How can we expect Ethereum price to behave during the upcoming 24 hours?
New upwards trend line apparent on the 1 day ETHUSD chart:
We will examine the 1 day ETHUSD chart from Bitfinex, while plotting the 50 period SMA, the Williams Alligator’s SMAs, and the MACD indicator, as shown on the below chart. We can note the following:
- To mark basic resistance and support levels that will help us during our upcoming analyses, we will extend Fibonacci retracements that span from the low recorded on October 23rd, 2017 ($273.50), and the high recorded on January 13th, 2018 ($1,424.06). As shown on the above chart, we can note that ethereum price is heading towards a crucial resistance level around $545.17, which corresponds to the 76.4% Fibonacci retracement.
- A new upwards trend line is now apparent on the chart (the blue trend line on the above chart) and proves that the bearish wave that was evident since the latter half of February, has been successfully reversed. A “bullish engulfing” candlestick pattern was completed on April 8th, and marked the beginning of a new bullish wave.
- The Williams Alligator’s SMAs are realigning to exhibit a bullish signal, which confirms that the bullish wave is getting stronger. Now, the green SMA (lips) is on top, and the blue SMA (jaw) is on the bottom. The red SMA (teeth) is moving to lie between the lips and the jaw, which completes the bullish alignment. When this alignment is completed, we can say that the alligator’s mouth is “open and eating” in the bullish direction. As such, we can expect ethereum price to break through the resistance around the 76.4% Fib. retracement ($545.17) during the next 24-48 hours.
- Even though the value of the MACD is still in the negative territory, it exhibits a bullish alignment, as the blue MACD line has crossed above the red signal line.

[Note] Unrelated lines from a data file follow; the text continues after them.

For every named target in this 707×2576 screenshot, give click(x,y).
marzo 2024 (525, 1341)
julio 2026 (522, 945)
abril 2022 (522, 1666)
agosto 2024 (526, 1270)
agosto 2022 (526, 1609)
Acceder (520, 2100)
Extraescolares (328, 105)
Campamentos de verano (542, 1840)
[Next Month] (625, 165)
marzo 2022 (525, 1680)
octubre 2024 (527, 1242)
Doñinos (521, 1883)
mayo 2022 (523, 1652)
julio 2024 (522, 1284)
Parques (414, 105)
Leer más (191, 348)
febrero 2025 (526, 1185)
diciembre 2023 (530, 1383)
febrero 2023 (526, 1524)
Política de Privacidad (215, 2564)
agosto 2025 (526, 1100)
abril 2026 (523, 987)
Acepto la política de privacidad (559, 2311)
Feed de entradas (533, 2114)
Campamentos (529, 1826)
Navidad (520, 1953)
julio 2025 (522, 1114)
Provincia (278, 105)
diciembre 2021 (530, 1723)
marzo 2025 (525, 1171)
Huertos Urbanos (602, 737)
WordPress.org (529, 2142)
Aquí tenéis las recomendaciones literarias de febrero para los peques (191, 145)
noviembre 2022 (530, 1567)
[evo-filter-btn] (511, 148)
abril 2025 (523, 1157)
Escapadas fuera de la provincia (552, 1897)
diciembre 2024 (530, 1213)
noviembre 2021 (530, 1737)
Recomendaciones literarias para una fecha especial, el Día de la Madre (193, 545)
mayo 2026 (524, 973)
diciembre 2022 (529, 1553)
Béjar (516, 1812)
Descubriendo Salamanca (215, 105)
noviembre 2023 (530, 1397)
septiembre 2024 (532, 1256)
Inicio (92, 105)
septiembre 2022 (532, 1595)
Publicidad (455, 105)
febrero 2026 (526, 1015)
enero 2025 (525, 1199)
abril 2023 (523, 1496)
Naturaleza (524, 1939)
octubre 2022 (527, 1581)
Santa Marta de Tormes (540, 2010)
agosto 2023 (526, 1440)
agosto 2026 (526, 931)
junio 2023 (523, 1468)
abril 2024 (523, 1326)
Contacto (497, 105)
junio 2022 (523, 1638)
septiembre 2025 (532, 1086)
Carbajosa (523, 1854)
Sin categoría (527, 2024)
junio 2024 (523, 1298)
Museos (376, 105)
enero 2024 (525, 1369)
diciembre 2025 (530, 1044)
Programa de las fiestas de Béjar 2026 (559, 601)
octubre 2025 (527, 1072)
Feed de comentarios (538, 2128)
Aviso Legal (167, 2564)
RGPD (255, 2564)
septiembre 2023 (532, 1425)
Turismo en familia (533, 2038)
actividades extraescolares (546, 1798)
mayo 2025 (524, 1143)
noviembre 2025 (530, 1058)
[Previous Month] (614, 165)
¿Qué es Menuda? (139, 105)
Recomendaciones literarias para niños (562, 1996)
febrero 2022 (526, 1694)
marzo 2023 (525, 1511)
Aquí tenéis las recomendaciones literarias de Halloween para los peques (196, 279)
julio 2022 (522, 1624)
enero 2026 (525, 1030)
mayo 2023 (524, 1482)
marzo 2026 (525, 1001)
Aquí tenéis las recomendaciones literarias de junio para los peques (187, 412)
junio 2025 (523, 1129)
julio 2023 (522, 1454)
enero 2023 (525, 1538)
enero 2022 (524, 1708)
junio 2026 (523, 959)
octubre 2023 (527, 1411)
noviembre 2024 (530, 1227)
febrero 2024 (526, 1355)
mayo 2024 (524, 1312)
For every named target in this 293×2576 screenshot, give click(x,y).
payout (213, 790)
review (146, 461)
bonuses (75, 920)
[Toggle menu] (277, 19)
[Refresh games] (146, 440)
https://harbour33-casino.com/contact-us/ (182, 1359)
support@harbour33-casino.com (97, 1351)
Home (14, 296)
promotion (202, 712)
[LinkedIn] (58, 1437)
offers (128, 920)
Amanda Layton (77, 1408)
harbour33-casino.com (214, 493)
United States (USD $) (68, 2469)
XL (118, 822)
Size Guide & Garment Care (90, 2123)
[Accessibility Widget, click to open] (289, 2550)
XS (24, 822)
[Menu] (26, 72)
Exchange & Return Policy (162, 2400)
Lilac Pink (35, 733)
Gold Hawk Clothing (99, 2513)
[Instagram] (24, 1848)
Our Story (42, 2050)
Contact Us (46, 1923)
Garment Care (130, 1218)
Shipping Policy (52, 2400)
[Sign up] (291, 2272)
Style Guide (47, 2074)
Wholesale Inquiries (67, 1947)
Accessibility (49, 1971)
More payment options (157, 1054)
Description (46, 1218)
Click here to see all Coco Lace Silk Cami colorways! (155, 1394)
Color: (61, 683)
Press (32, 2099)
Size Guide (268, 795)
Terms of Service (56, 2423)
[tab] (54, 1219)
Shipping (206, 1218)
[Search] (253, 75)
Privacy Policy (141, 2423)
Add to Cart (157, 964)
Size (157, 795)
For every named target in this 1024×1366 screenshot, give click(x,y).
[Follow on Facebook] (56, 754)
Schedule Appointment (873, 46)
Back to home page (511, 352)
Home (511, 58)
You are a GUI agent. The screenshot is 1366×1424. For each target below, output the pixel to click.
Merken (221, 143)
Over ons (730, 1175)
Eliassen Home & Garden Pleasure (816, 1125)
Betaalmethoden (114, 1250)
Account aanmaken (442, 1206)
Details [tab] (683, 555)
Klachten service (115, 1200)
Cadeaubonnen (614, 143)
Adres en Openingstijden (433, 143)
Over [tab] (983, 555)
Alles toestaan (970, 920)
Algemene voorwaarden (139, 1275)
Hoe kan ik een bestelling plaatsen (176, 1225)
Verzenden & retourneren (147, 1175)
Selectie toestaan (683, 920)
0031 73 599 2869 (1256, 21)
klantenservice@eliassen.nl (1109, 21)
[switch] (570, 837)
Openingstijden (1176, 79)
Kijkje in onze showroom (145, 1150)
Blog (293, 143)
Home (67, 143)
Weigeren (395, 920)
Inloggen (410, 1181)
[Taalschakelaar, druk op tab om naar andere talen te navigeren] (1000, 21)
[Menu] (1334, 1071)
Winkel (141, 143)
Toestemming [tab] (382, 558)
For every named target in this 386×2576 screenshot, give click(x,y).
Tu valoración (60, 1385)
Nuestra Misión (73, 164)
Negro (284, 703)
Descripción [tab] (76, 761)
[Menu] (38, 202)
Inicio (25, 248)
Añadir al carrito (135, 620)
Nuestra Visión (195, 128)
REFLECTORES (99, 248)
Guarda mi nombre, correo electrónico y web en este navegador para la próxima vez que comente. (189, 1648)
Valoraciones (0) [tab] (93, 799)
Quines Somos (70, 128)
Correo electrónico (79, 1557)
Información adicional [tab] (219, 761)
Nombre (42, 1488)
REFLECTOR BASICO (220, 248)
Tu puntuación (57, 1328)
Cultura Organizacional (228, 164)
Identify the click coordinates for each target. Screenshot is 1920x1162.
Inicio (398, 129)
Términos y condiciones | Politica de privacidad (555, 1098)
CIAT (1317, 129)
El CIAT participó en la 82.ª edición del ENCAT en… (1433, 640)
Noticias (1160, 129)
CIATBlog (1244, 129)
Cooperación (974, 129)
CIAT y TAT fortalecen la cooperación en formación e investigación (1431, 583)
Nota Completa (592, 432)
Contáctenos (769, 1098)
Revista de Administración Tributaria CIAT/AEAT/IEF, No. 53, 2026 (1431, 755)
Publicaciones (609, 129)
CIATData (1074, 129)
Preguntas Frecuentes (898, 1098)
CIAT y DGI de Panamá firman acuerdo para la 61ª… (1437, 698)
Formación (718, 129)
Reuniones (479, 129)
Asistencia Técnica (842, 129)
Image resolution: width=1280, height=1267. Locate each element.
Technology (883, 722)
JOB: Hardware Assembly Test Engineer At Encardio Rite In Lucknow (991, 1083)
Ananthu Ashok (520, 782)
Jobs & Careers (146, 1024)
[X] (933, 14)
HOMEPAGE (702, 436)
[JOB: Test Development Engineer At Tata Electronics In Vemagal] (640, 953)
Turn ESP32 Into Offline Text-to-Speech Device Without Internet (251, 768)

The MACD is sloping in an upwards direction which boosts the significance of the bullish signal conveyed via the MACD.
Three “bullish engulfing” candlestick patterns apparent on the 4 hour ETHUSD chart:
Now, let’s examine the 4 hour ETHUSD chart from Bitfinex, while plotting the Williams Alligator’s SMA and the Ichimoku Cloud, as shown on the below chart. We can note the following:
- An upwards trend line (bluish trend line on the above chart) is evident on the chart and confirms the current bullish sentiment of the market.
- Three bullish engulfing candlestick patterns have been formed since April 6th. These patterns represent evidence that March’s bearish wave has been broken down and that a new bullish wave is controlling the market.
- The Williams Alligator’s SMAs are exhibiting a strong bullish alignment. The alligator’s mouth is “open and eating” in the bullish direction. As such, we can expect Ethereum price to rise towards the resistance around $545.17 during the next 24-48 hours.
- The Ichimoku Cloud has turned green (bullish). Ethereum price has climbed above the cloud, and the candlesticks have moved above the Base Line (red line). Furthermore, the Conversion Line (blue line) has crossed above the Base Line (red line). All these four signals are strong bullish signs conveyed via the Ichimoku Cloud.
Conclusion:
Ethereum price has been somehow moving sideways during the past 24 hours after a week of powerful bullish market movement. Our technical analysis predicts that ethereum price will most probably rise to test the resistance around $545.17 during the next 24-48 hours.